Activity:
Look at the entries below and restate word for word the lines from the first through the one that has "The height and width of the screenshot is (2280, 1080).".

◆ ◆ ◆

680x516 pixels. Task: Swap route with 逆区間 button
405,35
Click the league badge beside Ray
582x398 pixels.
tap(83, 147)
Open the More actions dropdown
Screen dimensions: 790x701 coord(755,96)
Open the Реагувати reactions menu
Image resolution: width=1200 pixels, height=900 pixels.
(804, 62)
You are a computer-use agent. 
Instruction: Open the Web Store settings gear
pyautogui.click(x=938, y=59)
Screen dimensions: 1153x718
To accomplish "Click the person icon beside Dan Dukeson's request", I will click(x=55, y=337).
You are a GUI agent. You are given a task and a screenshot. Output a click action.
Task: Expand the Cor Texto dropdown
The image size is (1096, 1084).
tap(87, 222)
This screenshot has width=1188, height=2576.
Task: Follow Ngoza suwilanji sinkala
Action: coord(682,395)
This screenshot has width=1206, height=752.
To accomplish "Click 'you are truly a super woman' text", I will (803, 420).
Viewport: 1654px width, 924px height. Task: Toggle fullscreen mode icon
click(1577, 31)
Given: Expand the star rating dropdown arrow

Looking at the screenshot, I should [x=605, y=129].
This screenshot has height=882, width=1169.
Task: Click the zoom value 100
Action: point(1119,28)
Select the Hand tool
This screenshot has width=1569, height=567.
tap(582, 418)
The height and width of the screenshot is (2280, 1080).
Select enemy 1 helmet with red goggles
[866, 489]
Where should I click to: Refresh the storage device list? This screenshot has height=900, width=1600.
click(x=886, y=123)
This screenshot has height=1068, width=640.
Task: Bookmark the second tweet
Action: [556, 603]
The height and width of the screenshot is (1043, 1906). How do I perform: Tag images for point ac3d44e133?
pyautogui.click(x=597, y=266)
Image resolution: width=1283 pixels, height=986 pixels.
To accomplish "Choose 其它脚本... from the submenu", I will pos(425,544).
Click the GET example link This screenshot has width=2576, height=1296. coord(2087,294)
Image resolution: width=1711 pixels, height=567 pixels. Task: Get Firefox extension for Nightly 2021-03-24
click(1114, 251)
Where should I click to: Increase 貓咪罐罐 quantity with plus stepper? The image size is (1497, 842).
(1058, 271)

◆ ◆ ◆

Solution:
680x516 pixels. Task: Swap route with 逆区間 button
405,35
Click the league badge beside Ray
582x398 pixels.
tap(83, 147)
Open the More actions dropdown
Screen dimensions: 790x701 coord(755,96)
Open the Реагувати reactions menu
Image resolution: width=1200 pixels, height=900 pixels.
(804, 62)
You are a computer-use agent. 
Instruction: Open the Web Store settings gear
pyautogui.click(x=938, y=59)
Screen dimensions: 1153x718
To accomplish "Click the person icon beside Dan Dukeson's request", I will click(x=55, y=337).
You are a GUI agent. You are given a task and a screenshot. Output a click action.
Task: Expand the Cor Texto dropdown
The image size is (1096, 1084).
tap(87, 222)
This screenshot has width=1188, height=2576.
Task: Follow Ngoza suwilanji sinkala
Action: coord(682,395)
This screenshot has width=1206, height=752.
To accomplish "Click 'you are truly a super woman' text", I will (803, 420).
Viewport: 1654px width, 924px height. Task: Toggle fullscreen mode icon
click(1577, 31)
Given: Expand the star rating dropdown arrow

Looking at the screenshot, I should [x=605, y=129].
This screenshot has height=882, width=1169.
Task: Click the zoom value 100
Action: point(1119,28)
Select the Hand tool
This screenshot has width=1569, height=567.
tap(582, 418)
The height and width of the screenshot is (2280, 1080).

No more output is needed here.